Glad you're back up and running!

[–] Burger@burggit.moe 2 points 11 months ago (1 children)

I guess I didn't clarify. I have a cron job that automatically turns the server off via docker compose and runs the Borg backup which seems to work perfectly. There's no manual intervention at all. I'm not manually turning it off and manually doing the backup.

I really appreciate your suggestions, though. I just don't want to touch something that saved my bacon already and risk having some workflow somewhere screw up without my being aware of it when I need to restore from backup. This probably will all be moot since moving to a dedi is a possibility in the future. So then I'd be able to use a hypervisor and just full on backup VM images.

[–] nickwitha_k@lemmy.sdf.org 3 points 11 months ago

Yeah. Makes sense - best to have something that you absolutely know works.
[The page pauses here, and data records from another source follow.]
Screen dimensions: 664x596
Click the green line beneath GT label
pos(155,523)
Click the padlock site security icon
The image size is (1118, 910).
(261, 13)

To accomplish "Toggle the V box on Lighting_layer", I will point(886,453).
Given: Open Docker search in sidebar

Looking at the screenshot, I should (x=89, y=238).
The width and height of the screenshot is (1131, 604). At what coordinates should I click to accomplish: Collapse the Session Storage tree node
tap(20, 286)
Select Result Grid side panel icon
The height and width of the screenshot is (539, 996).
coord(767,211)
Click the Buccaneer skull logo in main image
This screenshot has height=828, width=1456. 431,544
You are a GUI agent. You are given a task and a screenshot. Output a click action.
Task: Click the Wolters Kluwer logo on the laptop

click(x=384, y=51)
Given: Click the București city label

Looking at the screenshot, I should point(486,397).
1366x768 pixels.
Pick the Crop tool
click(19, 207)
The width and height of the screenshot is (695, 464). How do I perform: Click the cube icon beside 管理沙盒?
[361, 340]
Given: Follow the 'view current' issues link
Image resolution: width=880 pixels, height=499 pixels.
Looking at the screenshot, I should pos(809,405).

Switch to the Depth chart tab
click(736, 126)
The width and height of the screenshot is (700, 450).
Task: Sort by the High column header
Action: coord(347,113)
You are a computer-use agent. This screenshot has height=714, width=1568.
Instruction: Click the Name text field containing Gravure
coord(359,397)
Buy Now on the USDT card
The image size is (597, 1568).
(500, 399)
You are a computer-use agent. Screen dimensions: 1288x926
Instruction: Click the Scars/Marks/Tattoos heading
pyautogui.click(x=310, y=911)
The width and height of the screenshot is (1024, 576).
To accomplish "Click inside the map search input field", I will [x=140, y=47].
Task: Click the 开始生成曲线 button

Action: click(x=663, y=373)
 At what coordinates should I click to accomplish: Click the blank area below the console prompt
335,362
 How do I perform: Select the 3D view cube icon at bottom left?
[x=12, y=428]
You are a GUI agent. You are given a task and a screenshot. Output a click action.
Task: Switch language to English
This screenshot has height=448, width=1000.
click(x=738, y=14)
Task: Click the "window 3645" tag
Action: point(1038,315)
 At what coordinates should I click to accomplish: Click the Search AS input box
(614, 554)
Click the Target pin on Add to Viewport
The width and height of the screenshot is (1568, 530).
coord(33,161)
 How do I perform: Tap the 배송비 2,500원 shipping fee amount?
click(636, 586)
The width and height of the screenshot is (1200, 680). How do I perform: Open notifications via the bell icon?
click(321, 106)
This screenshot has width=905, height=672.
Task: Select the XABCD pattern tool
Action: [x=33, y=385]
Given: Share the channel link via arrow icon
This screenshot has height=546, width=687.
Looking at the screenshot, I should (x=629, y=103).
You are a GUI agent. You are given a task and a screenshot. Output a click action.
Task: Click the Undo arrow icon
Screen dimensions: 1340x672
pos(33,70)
Having the dedi will be really nice - having control of the hypervisor should let you avoid a lot of issues and make testing new updates easier (clone prod, update the clone, test on the clone, swap LB backend to point to the clone and drain old backend, hold old prod VM for a bit to make rollback quick, if needed).

[–] neo@lemmy.comfysnug.space 2 points 11 months ago

We have learned nothing, Burger.

[–] marisa1@burggit.moe 2 points 11 months ago

Well... I came back after this is solved very convient! lol